I think the solution is to document based on function. What I mean is that we should focus more on documenting our software by verifying its output than worrying about every parameter that goes into it. For example: in image analysis, a key problem has always been segmentation, meaning how you identify (i.e., circle) cells for quantification. Everybody had their own algorithm and would pass around scripts to document the pipeline. The thing is… nobody really cared all that much about the algorithms, most of which were completely specific to the particular dataset. What we cared about a lot more about (or at least should have cared more about) was the quality of the output. How good was the segmentation? What were the false positives and negatives? What were the failure modes and how might that affect the downstream analysis? I think we would do a lot better trying to focus on that aspect of documenting our science. For instance, with machine learning tools, image analysis has undergone a major transformation, with these models having an uncanny ability to segment cells now and automate analyses that were previously unthinkable. Thing is, people retrain all their own local models, and minor parameters change, and at some point… who cares? It’s wasted effort to keep track of the details, and far more important to know whether the output is right. So let’s document that verification.

Same applies in genomic data analysis. Genomic analyses often depend on a large number of parameters that can vary from dataset to dataset. Documenting these is important, but honestly, I think it’s a bit beside the point. The main thing is not the precise thresholds and parameters that went into your peak-finding algorithm, but rather the plain fact of whether it actually found your peaks correctly.

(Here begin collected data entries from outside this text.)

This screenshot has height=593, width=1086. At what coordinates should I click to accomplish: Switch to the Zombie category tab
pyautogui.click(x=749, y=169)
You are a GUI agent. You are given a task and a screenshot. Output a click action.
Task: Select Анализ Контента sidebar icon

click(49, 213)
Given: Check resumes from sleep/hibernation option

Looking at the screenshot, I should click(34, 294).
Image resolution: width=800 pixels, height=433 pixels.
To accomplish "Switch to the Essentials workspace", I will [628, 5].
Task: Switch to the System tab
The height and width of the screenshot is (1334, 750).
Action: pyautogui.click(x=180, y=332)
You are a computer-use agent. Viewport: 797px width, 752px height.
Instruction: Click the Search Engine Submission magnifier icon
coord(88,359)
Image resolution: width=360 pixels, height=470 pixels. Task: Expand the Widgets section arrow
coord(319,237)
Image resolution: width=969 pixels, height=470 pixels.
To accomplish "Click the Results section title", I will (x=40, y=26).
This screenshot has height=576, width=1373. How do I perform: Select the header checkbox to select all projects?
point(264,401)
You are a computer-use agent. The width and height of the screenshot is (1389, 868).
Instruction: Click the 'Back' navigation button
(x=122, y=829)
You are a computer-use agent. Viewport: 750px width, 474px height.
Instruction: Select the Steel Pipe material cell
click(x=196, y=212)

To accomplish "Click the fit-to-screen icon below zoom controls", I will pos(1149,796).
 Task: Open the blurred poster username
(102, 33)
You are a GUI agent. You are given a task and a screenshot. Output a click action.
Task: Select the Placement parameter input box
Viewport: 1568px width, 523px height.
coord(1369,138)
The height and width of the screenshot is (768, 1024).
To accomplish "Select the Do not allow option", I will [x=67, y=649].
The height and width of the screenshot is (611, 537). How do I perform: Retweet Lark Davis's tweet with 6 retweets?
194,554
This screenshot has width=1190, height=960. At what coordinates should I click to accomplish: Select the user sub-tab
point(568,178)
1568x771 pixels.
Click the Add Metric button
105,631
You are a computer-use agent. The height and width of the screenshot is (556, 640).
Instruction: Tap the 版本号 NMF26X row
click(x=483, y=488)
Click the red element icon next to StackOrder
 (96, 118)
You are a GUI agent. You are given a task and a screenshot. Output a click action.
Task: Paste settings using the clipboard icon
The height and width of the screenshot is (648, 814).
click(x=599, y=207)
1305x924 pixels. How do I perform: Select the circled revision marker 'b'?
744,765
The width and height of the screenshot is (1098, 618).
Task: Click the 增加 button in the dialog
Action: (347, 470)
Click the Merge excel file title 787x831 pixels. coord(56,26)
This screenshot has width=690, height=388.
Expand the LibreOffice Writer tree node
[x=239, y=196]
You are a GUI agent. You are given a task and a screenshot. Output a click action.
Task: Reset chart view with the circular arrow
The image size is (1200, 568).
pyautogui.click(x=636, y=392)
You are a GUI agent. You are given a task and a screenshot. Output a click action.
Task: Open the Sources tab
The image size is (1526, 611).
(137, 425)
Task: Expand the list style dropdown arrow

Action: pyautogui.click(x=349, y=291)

This discussion may remind you of unit testing, in which you put your software through a suite of tests to make sure each part does the right thing. The whole idea is to verify what the code does and not how it does it. So not a new concept at all.

The use of LLMs is another example of how difficult and, ultimately, futile it is to insist on documentation by provenance. Let’s say I ask ChatGPT to help me figure out the pathway that corresponds to the activity of a list of gene names. Now, maybe I’ll get the same answer if I run it again next week, or maybe not. Does it matter? I don’t think so, as long as the answer is verified as being right.

By the way, experimental documentation often does the same thing wherever possible. Take, for instance, plasmids. Yes, I am old enough to remember reading through methods sections to learn some fun cloning tricks. But mostly… who cares? If I get the plasmid from AddGene, I don’t usually care one bit how the pieces were put together or what kind of prep kit you used. What I care about is the plasmids actual sequence—verification based on function rather than provenance. If you look around, you’ll see that whenever it is possible, people will use this mode of verification, with things like certificates of analysis and whatever. Experienced researchers also know that you can’t trust methods sections. For instance, if you read about a drug at a particular concentration, you typically have to do the dose curve in house. It’s not something shady, just the way it is. Verification by provenance is just what we do when we don’t have any other alternative.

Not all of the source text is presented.